The other day, I saw an African-American woman wearing a T-shirt that read “Hands off the Hair.” This was at St. Therese Catholic Church in Leschi, where I go to the Sunday noon mass once a month or so. It’s a mixed-race congregation with a gospel choir and a piano and drums.
The woman wearing the T-shirt was in the choir, so I could see that she was wearing a T-shirt, but I couldn’t tell what it said until after mass was over, when I walked towards the Fellowship Hall to have coffee and snacks with my friend Dominica and her son Jack, and passed her.
I thought a moment, backed up, smiled at the woman, and said to her, “I love your T-shirt.” She grinned and said, “Thank you.”

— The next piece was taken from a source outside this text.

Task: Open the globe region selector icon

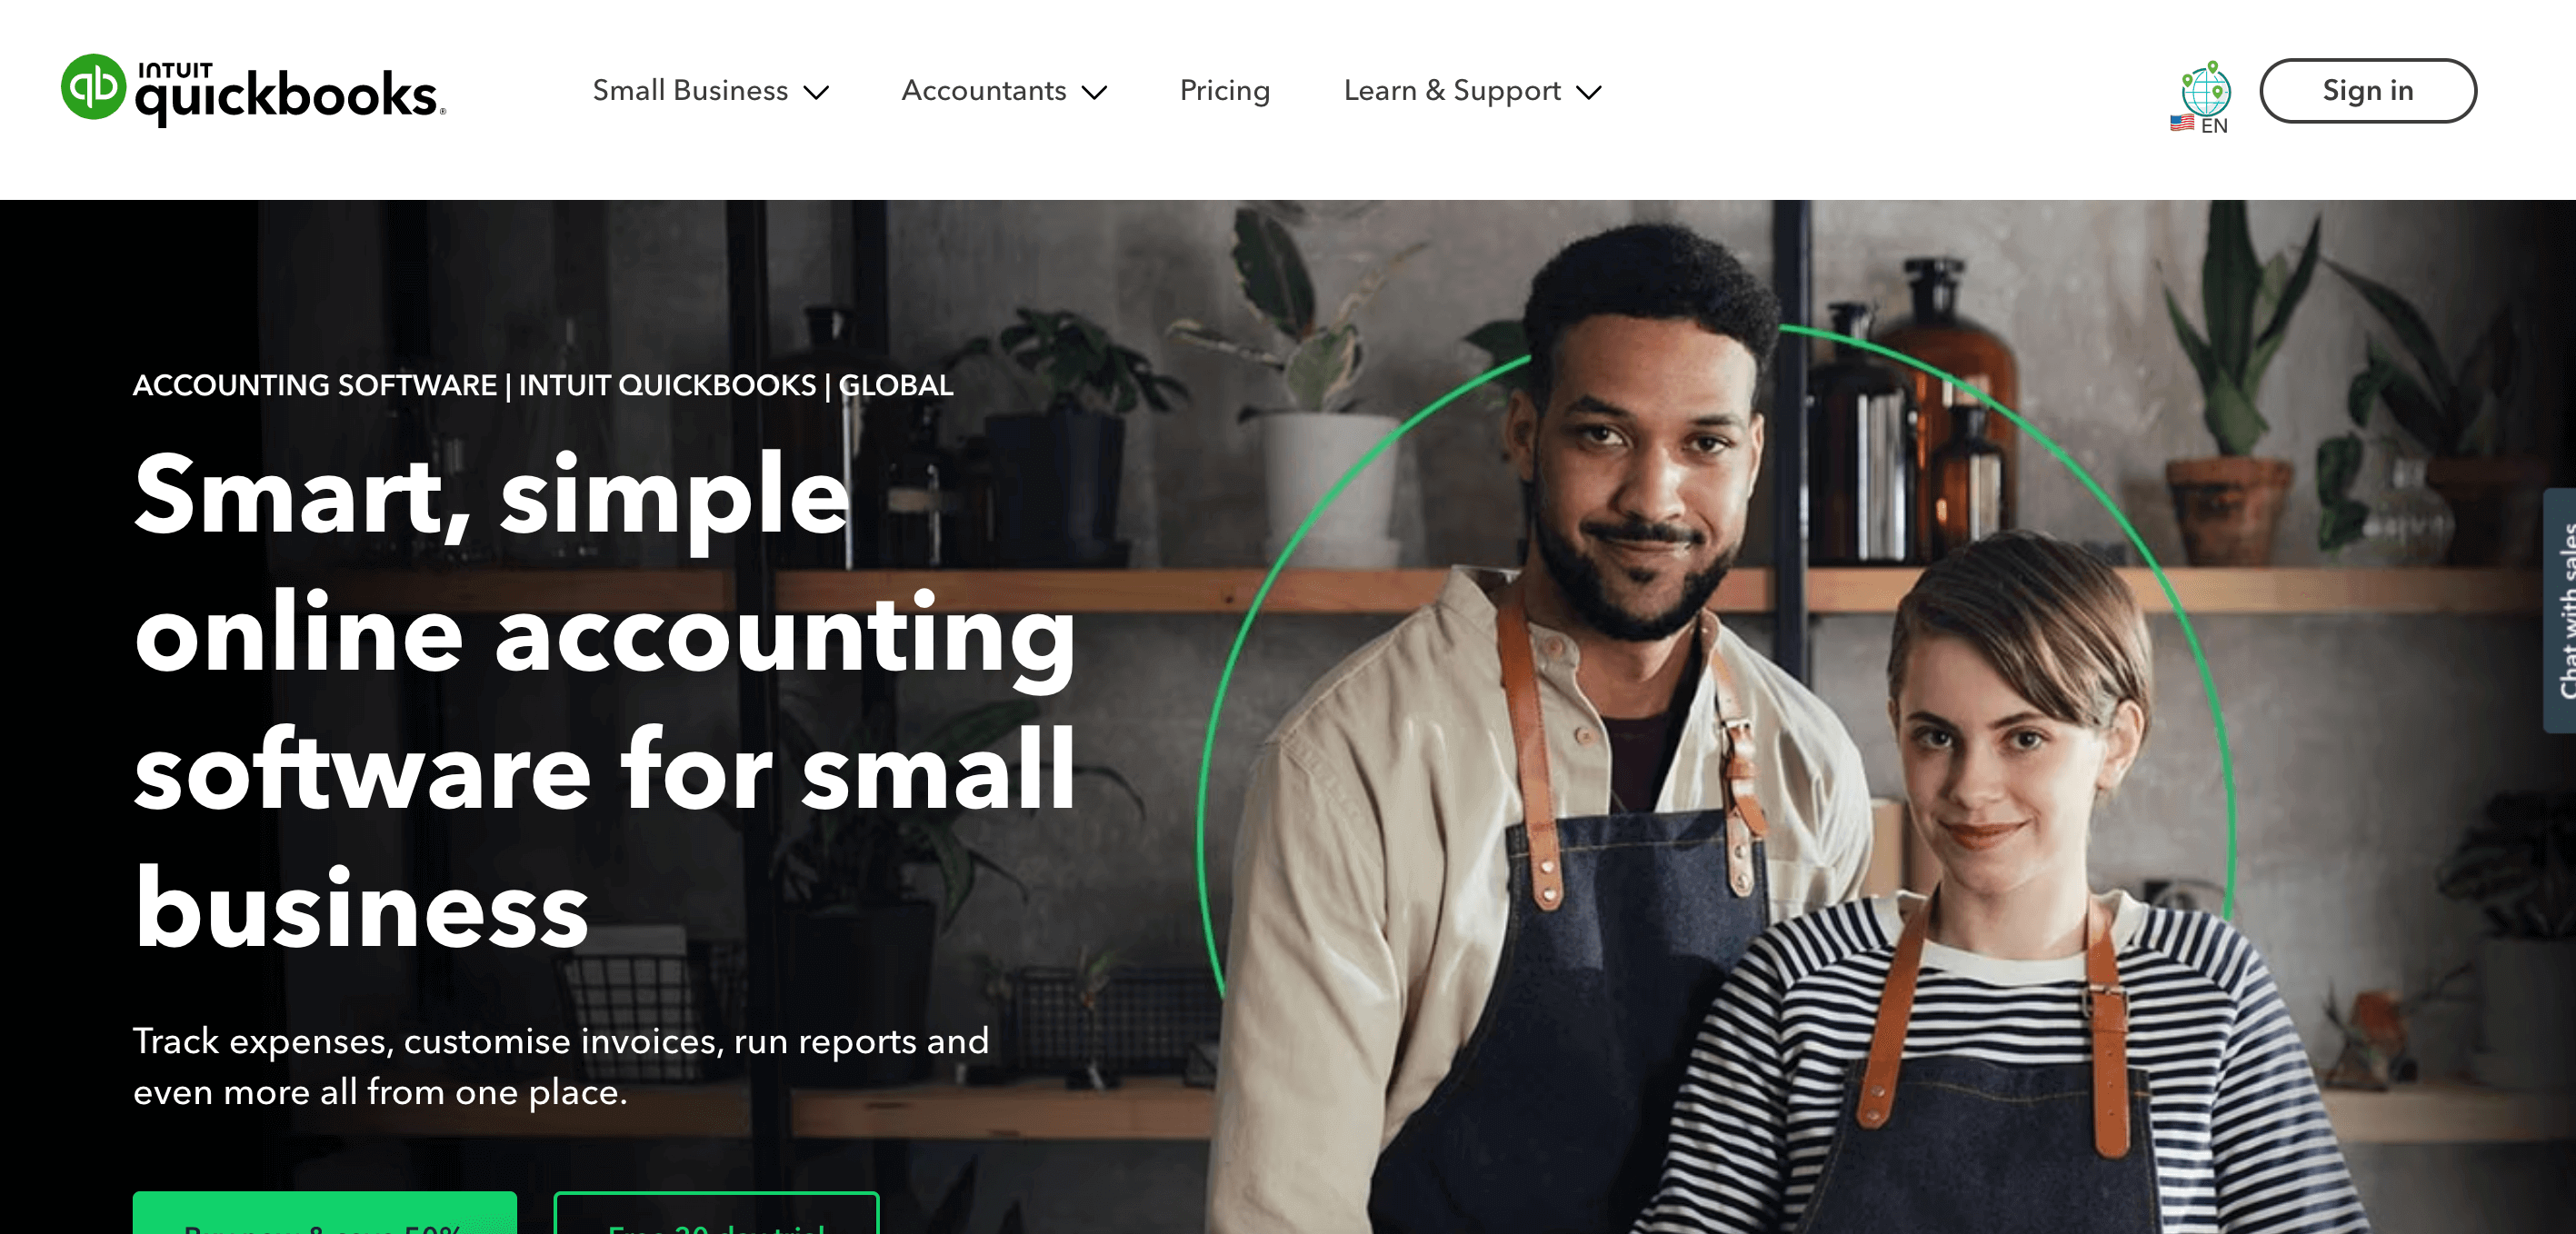Action: 2205,88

What makes this interesting is that I’m a white woman, telling an African-American woman that I loved her T-shirt that read “Hands off the Hair”, and I said this in a way that made it clear that I know why T-shirts like that exist.

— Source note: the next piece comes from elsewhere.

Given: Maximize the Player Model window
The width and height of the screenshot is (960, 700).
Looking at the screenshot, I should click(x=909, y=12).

T-shirts like that exist because too many people, and by that I mean white people, will touch an African-American person’s hair without asking for permission.
That’s right, just touch their hair. And even if they do ask for permission, it’s still invasive because why on earth would you think it’s okay to ask to touch the hair of a complete stranger?
So when I told this woman after mass that I loved her T-shirt, maybe she grinned because she could tell that I know that white people do this.
I think I know why white people do this. And no, not all white people. But the white people who do do this, or have done this, I think it’s because we’re taught to be curious, because we’re taught very little about people of color – African Americans, in particular – and because we face very few consequences for our curiosity if our curiosity is misplaced or unwelcome.
I’ve never asked to touch the hair of a black person I don’t know.
Or have I? To prompt my memory, I’m trying to imagine if I’ve ever asked to touch the hair of any black people I know. I think of the black people I know. I can’t think of anyone. Wait. When I think of my friend Kathya, I can picture her locs and at the same time I have a tactile memory of how her locs feel.
So for a moment I’m thinking, oh my God, did I actually commit the social solecism of asking my friend Kathya if I could touch her hair?
Then I realize, the reason I know what her hair feels like it’s because we hug each other when we see each other at her storytelling evenings, and her hair rests against my cheek or my neck. That’s how I know. Oh thank goodness.
The only black person whose hair I’ve touched is my husband. The first time we met in person, we’d met online and had been emailing back and forth and talking on the phone for a year and a half. Back then, I had long hair, down to the middle of my back.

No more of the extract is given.